NELSON MAIL ARTICLE: Unworn silver remade into new jewellery in collaboration between Kiwi brands

This article was originally published by The Nelson Mail & Stuff.co.nz
Reporter: Samantha Gee

Benjamin Black Goldsmiths jeweller Benjamin Clark with some of the recycled silver used to create a new jewellery line for Untouched World.

 

BRADEN FASTIER/STUFF
Benjamin Black Goldsmiths jeweller Benjamin Clark with some of the recycled silver used to create a new jewellery line for Untouched World.

 

A collaboration between two Kiwi brands means unwanted silver is being re-purposed into hand-made jewellery.

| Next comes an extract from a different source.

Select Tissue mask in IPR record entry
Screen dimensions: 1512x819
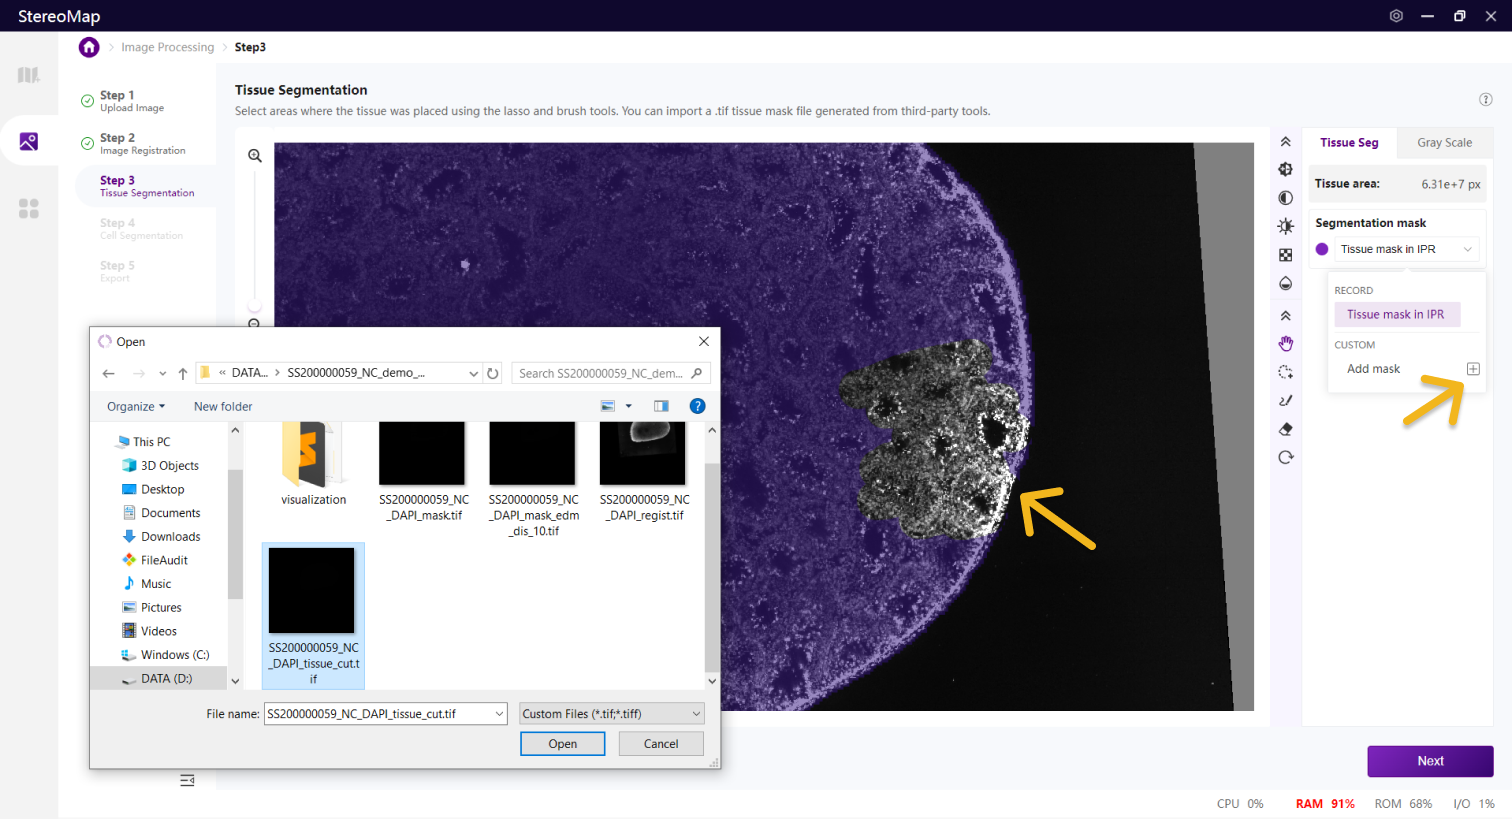pos(1396,314)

Benjamin Black Goldsmiths were approached by Christchurch-based company Untouched World about creating a line of jewellery made solely from recycled materials.

Jeweller Benjamin Clark said the brand were keen to collaborate so the two worked together to create a series of different designs.

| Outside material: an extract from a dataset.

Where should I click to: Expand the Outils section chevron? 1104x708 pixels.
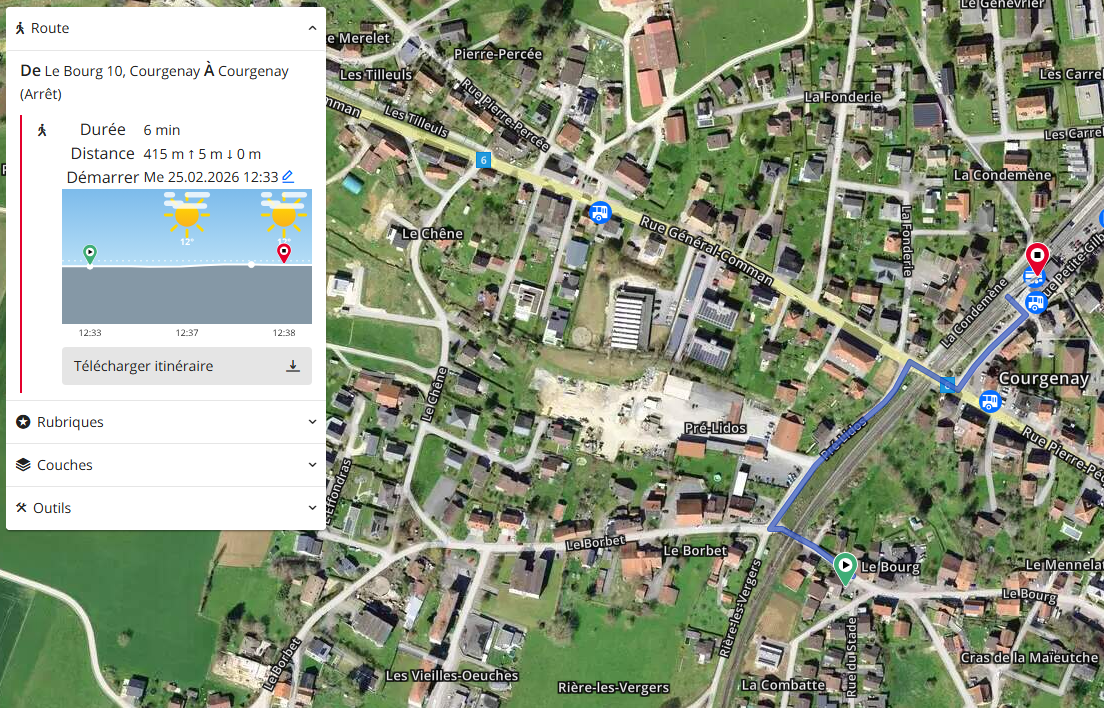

Unwanted silver was purchased from customers and when enough had been collected, it was melted down and repurposed into handmade rings, earrings and necklaces bearing the Untouched World logo, in the shape of a Maori kite.

Untouched World was launched in 1995 and creates garments made from natural fibres including wool, possum fur, soyabean and linen.

As well as making jewellery for Untouched World, Benjamin Black Goldsmiths also made custom pieces using a customer's own metal. Creating new pieces from unworn jewellery was now a core part of their business.

"We have a lot of people coming in with heirloom jewellery they will never wear and melting it to reuse it becomes part of the story, it's not just another piece of jewellery."

Co-owner Amy Cunningham said Untouched World had a strong focus on sustainable, New Zealand-made products which aligned with their philosophy.

"I think businesses are looking at what they can do and we are just really aware of that, what we can reuse.

"Consumers are becoming more mindful when they are purchasing something, is this going to last and where is it going to go?"Benjamin Black Goldsmiths jeweller Joel Whitwell melts recycled silver to 900 degrees Celsius to be re-used to create a new jewellery line for Untouched World.
BRADEN FASTIER/STUFF
Benjamin Black Goldsmiths jeweller Joel Whitwell melts recycled silver to 900 degrees Celsius to be re-used to create a new jewellery line for Untouched World.

She said they had always encouraged customers to bring in their old silver.

"Quite often people will have silver sitting there that they just want to get rid of, they don't wear it."

"People are now becoming far more aware that they actually can re-use it, which is a really encouraging trend."

While Untouched World could have chosen to have its jewellery manufactured from new materials elsewhere, it was nice that they had put out a range that was made locally, Cunningham said.

"The fact that they see the value in it and their customers see the value in it is pretty cool."